* **WORK TO BE COMPLETED**
Answer these from the Solaris tuning notes below:
(a) When the hit object feature is enabled, what size limit applies to hit objects?
(b) What average size is given for cached objects?
(c) According to equation 3, what maximum data rate is possible on the satellite link with 64 KB buffers?

* **PASSAGE GIVEN**
------------------------------------
Squid users should note the following behaviour seen with Solaris 2.6. The default socket buffer sizes which are detected during configuration phase are representative of the values for tcp_recv_hiwat, udp_recv_hiwat, tcp_xmit_hiwat and tcp_xmit_hiwat. Also note that enabling the hit object feature still limits hit object size to 16384 byte, regardless of what your system is able to achieve.

output from Squid 1.1.19 configuration script on a Solaris 2.6 host with the previously mentioned parameters all set to 64000. Please mind that these parameters do not constitute optimal sizes in most environments:
checking Default UDP send buffer size... 64000
checking Default UDP receive buffer size... 64000
checking Default TCP send buffer size... 64000
checking Default TCP receive buffer size... 64000

Buffers and windows are very important if you link via satellite. Due to the daterate possible but the extreme high round-trip delays of a satellite link, you will need very large TCP windows and possibly the TCP timestamp option. Only RFC 1323 conformant systems will achieve these ends. In other words, get a Solaris 2.6. For 2.5 systems, RFC 1323 compliance can be purchased as a Sun Consulting Special.

Window sizes are important for maximum throughput calculations, too. As Stevens shows, you cannot go faster than the window size offered by your peer, divided by the round-trip time (RTT). The lower your RTT, the faster you can transmit. The larger your window, the faster you can transmit. If you intend to employ maximum window sizes, you might want to give tcp_deferred_acks_max another look.

The network research laboratory of the German research network did measurements on satellite links. The RTT for a 10 Mbps link (if I remember correctly) was about 500 ms. A regular system was able to transmit 600 kbps whereas a RFC 1323 conformant system was able to transmit about 7 Mbps. Only bulk data transfer will do that for you.

 (1)   10 Mbps * 0.5 s = 5 Mbit = 625 KB
 (2)   512 KB = 4 Mbit = 0.5 s * 8 Mbps
 (3)   64 KB / 0.5 s = 128 KBps = 1 Mbps

The bandwidth-delay-product can be used to estimate the initial value when tweaking buffer sizes. The buffers then represent the capacity of the link. If we apply the bandwidth-delay-product calculations to the satellite link above, we get the following results: Equation 1 estimates the buffer sizes necessary to fully fill the 10 Mbps link. Equation 2 assumes that the buffer sizes were set to 512 KB, which would yield 8 Mbps. Slight deviation in the experiment may have been caused by retransmissions. Finally, equation 3 estimates the maximum datarate we can use on the satellite link, if limited to 64 KB buffers, e.g. Solaris <= 2.5.1. The 1 Mbps constitute an upper limit, as can be seen by the measured 600 Kbps.

Squid users beware: As long as Squid does not implement HTTP/1.1 persistent connections, you will not get any decent HTTP transmissions via satellite. The average cached object sizes about 13 kbyte, thus you almost never get past the TCP slow start. While this may or may not be a big deal with terrestrial links, but you will never be able to fill a satellite pipe to a satisfactorily degree. Doing things in parallel might help. Only when reaching TCP congestion avoidance you will see any filling of the pipe.
------------------------------------
* **RECORDED DATA**
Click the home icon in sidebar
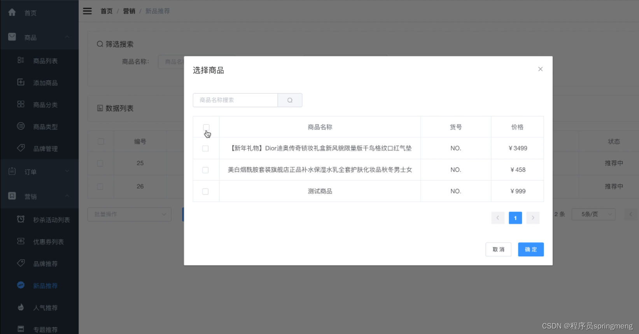The height and width of the screenshot is (334, 639). point(12,13)
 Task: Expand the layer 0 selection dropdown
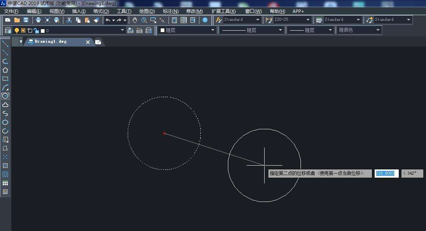point(122,30)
------------------------------------
* **RIGHT ANSWER**
(a) 16384 bytes
(b) About 13 kbyte
(c) 1 Mbps